Skip to main content

Unit testing Spark applications in Scala (Part 1): Intro to ScalaTest

This new series is about exploring useful frameworks and practices to unit testing Spark applications implemented in Scala. This first post is a quick introduction to ScalaTest, the most popular unit testing  framework for Scala applications.
ScalaTest could be used to do unit testing with other languages like Scala.js and Java, but this post will focus on Scala only. I am going to refer to the latest table version (3.0.1) at the moment this post is being written.
Let's see how ScalaTest works. Suppose we have a very simple Scala application with 2 classes, one called Basket:

package ie.googlielmo.scalatestexample

import scala.collection.mutable.ArrayBuffer

class Basket  {
  private val fruits = new ArrayBuffer[Fruit]

  def addFruit (fruit: Fruit) { fruits += fruit}
  def removeFruit (fruit: Fruit) { fruits -= fruit}
  def getFruits = fruits.toList
}
 
which has a single attribute, an ArrayBuffer of Fruit, a simple case class:

package ie.googlielmo.scalatestexample

case class Fruit(name:String)

and methods to add to or remove a fruit from the basket and to get the list of current fruits in the basket.
In order to write unit tests for the Basket class we need to add the ScalaTest dependency in the sbt build file for the project as follows:

libraryDependencies += "org.scalatest" %% "scalatest" % "3.0.1" % "test"

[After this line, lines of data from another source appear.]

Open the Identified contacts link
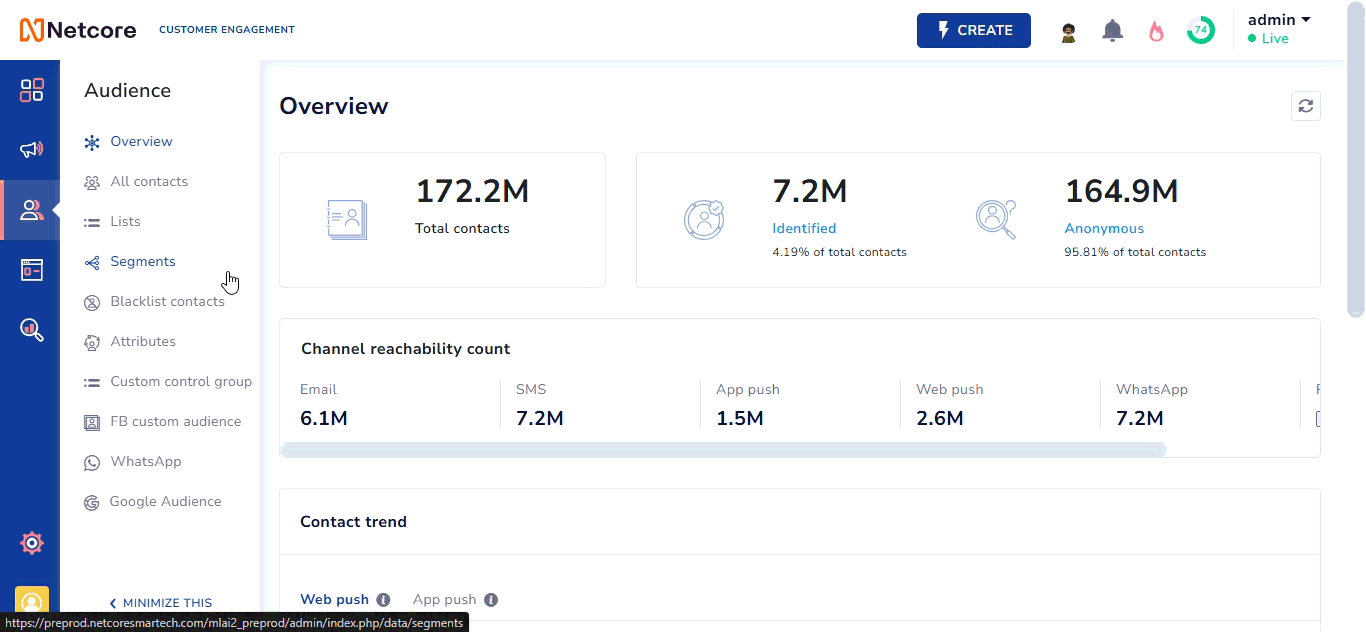Screen dimensions: 1366x632 804,229
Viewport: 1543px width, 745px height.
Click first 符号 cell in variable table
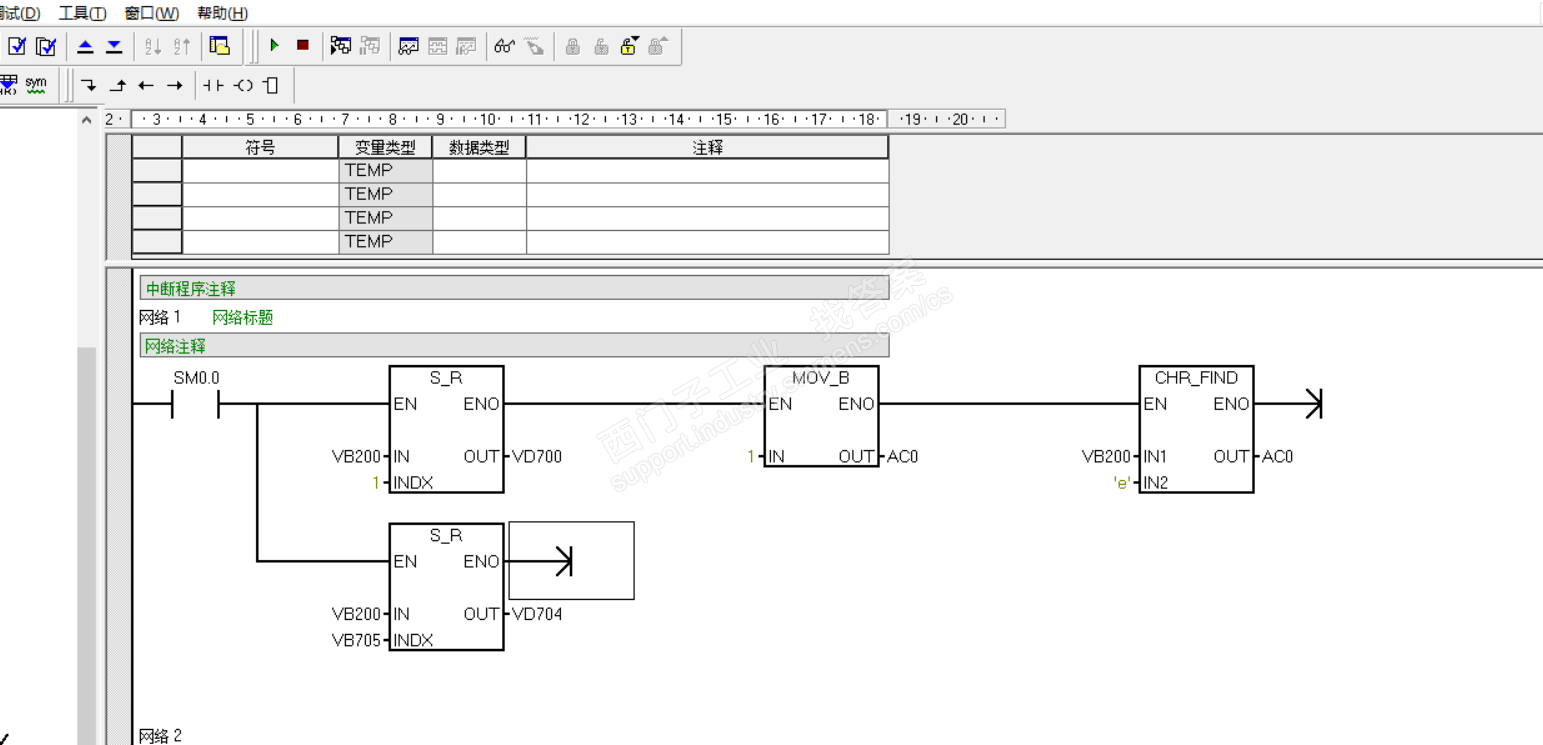(260, 171)
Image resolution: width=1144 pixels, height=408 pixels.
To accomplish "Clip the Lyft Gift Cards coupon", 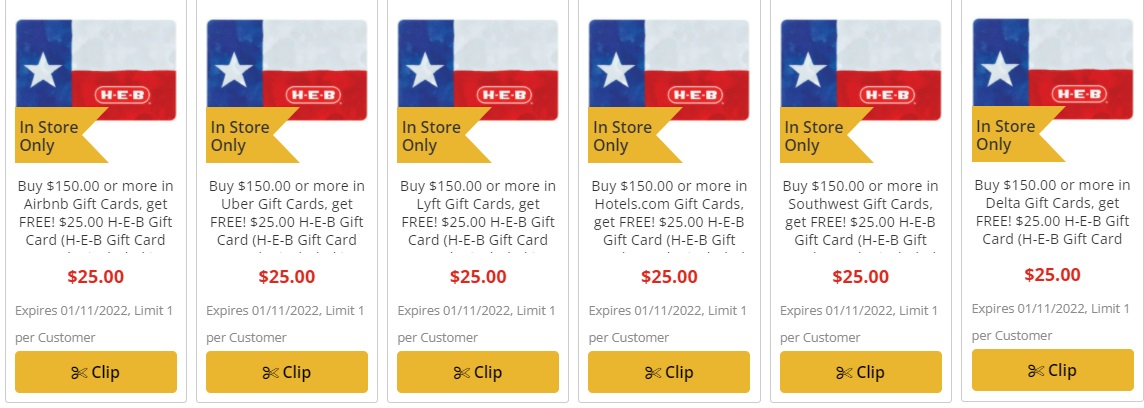I will (x=478, y=372).
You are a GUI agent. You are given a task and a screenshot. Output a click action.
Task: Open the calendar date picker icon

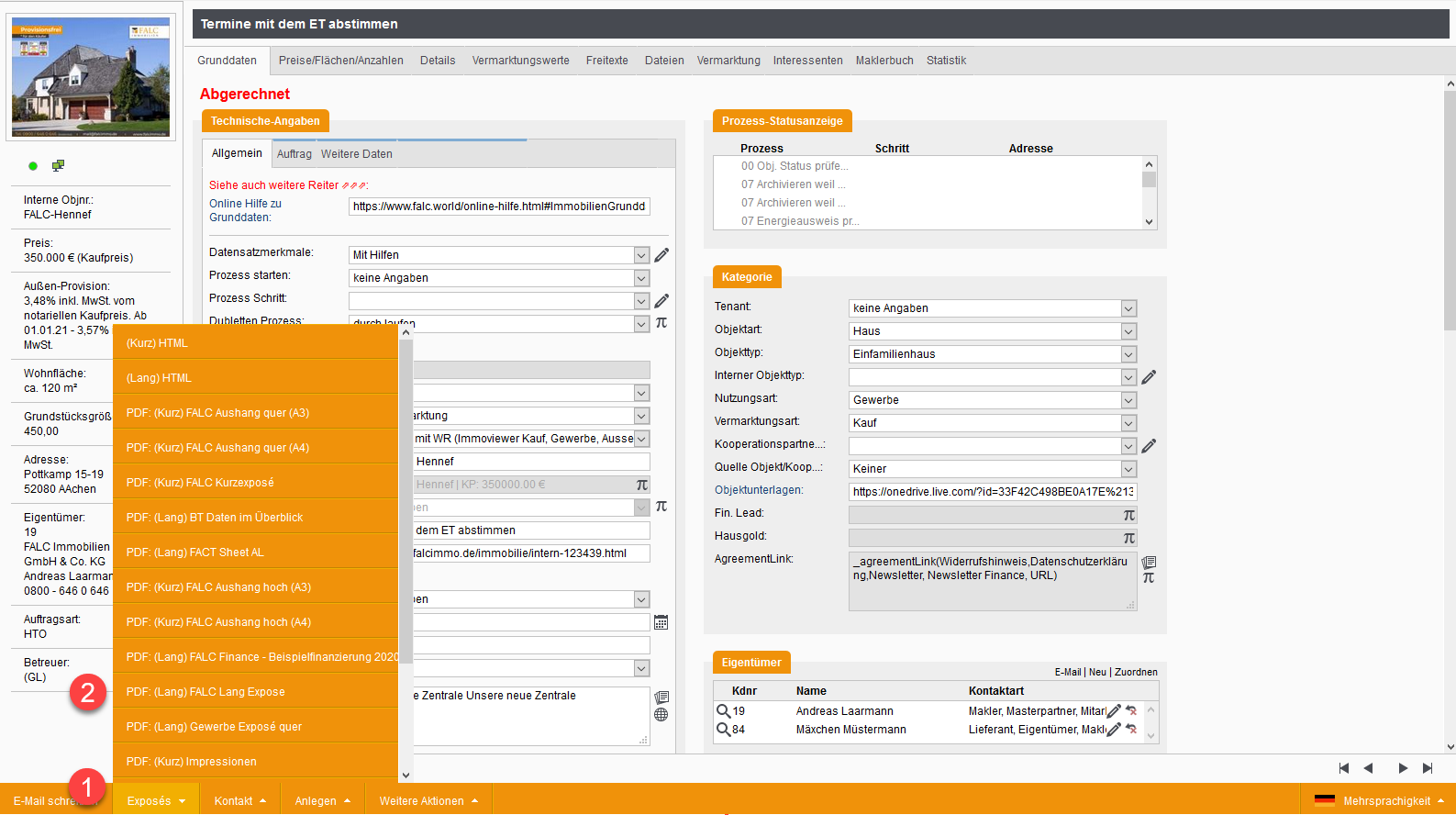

Or, if you use Maven,  add the dependency to the project pom.xml file as follows:

<dependency>
  <groupId>org.scalatest</groupId>
  <artifactId>scalatest_2.11</artifactId>
  <version>3.0.1</version>
  <scope>test</scope>
</dependency>

The central unit of composition in ScalaTest is Suite, which represents a suite of tests. ScalaTest provides several style traits that extend Suite. They override its lifecycle methods to support different testing styles. If you come from TDD and/or you are familiar with JUnit probably the first choice to start would be the FunSuite style trait. Basically it is a JUnit-like style but coming with some benefits of BDD. In this case a test suite for the Basket class could be implemented this way:

import org.scalatest.FunSuite

class BasketSuite extends FunSuite with BeforeAndAfter {
  var basket : Basket = _

  before {
    basket = new Basket()
  }

  test("An empty Basket should have 0 fruits") {
    assert(basket.getFruits.size == 0)
  }

  test("Adding one fruit") {
    basket.addFruit(new Fruit("Pear"))
    assert(basket.getFruits.size == 1)
  }

  test("Removing one fruit") {
    basket.addFruit(new Fruit("Banana"))
    basket.removeFruit(new Fruit("Pear"))
    assert(basket.getFruits.size == 1)
  }
}

The BeforeAndAfter trait provides the before and after methods to initialize and destroy objects used across the unit tests for a test suite class. The description used for each test method is the label you will see in the reports generated at the end of unit tests execution.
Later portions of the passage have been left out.